And now find a law that would allow appointment of such an overseer. It's not a municipality - it's a state. It can go bankrupt, but it is still a state - it's sovereign. You may lock it out of the financial markets, but you can't strip the legislature and the governor of their constitutional powers.

Anyway, any reason to believe Illinois goes bankrupt before, say Texas? Arguably, IL is more willing to tax to pay it off - and that's, in the end, what determines whether state debts get paid. Honestly, I'd be more scared if I held TX debt these days.

Bankruptcy is a federal matter, so talk about "state sovereignty" is irrelevent inasmuch as the Federal Constitution grants federal bankruptcy courts powers that don't answer to any state's Constitution.

If you think being locked out the credit markets are their only concern, may I suggest that a bankruptcy judge may seize  any, or all, tax revenues and/or assets of the state of Illinois for some undetermined length of time. Sure, elected representatives will retain the power to rename highways, or outlaw spitting on the street. But, the power of the purse, will rest elsewhere.

P.S. Illinois has consistently been rated the state with the worse finanacial condition, even worse than California.



Any Federal Judge stupid enough to try to enforce that would find themselves smacked down by the Supreme Court. Any attempt to enforce a legal receivership against a state would run smack into a Constitutional Crisis on a scale not seen since the civil war, especially if the state ordered employees not to comply with instructions from the court.
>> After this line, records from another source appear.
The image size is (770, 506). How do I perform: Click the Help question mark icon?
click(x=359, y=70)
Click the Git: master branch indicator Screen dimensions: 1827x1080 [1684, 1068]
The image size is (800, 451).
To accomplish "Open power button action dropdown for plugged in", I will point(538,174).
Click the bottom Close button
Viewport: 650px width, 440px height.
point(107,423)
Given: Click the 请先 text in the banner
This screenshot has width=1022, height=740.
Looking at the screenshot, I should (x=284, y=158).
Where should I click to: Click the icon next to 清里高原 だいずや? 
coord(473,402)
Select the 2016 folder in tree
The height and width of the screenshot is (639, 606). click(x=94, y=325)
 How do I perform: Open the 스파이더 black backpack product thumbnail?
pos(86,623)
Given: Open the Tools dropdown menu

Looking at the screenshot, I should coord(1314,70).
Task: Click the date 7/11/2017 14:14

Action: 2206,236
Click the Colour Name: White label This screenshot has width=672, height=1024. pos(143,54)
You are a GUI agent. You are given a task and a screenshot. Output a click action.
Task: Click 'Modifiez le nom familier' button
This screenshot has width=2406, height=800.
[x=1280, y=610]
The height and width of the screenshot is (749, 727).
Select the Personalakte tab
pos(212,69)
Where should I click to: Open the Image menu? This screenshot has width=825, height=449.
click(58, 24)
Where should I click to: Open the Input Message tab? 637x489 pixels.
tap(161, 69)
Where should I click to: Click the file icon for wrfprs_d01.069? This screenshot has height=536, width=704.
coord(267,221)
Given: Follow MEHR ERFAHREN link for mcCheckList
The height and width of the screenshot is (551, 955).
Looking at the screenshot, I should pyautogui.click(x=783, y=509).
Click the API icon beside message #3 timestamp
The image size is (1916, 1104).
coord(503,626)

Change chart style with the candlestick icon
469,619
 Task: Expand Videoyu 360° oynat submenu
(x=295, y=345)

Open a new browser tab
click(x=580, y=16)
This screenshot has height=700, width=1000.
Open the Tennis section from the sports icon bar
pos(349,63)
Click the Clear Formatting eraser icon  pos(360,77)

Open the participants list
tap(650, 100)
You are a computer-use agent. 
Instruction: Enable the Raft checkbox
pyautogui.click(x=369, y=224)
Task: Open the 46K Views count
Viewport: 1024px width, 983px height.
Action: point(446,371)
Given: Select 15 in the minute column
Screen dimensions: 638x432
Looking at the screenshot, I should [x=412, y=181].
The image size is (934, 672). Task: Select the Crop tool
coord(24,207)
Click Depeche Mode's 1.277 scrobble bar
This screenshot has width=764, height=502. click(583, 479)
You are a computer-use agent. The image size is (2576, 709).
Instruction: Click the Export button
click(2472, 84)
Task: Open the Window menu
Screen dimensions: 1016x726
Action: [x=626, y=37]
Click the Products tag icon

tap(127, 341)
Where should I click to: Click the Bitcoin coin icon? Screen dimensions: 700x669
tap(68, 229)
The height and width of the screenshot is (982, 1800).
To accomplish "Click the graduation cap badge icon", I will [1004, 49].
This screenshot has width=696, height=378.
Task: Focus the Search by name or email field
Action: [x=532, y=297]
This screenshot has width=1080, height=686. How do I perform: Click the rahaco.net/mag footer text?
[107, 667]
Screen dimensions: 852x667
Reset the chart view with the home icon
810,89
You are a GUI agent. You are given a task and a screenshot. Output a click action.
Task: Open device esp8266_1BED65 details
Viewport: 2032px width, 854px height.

If the overseer tried to fire them you would end up with thousands of lawsuits many targeted at the overseer personally, including ones filed in a sure to be highly hostile state courts.

Even assuming the overseer won out, as soon as the state passed out of receivership you would end up with a collosal mess as the voters would promptly send in a state government of the opinion that the whole exercise had been illegal and everything implemented void.

Basically no sane Judge would ever order it, and no sane individual would ever take the job of overseer. This is not to say that someone motivated out of ambition or sheer malevolence would not, but I suspect you would end up with a poorly qualified ideologue since no one else would take the job. And that would further guarantee disaster.


Here is a reality check: bankruptcy exists to balance the needs of debtors and creditors in a way that is considered  fair and just. Claiming "state sovereignty" aren't going to go very far. Creditors have the right to recovery, and that is especially true of the pleged collateral, which for a general obligation bond is the future stream of tax revenue.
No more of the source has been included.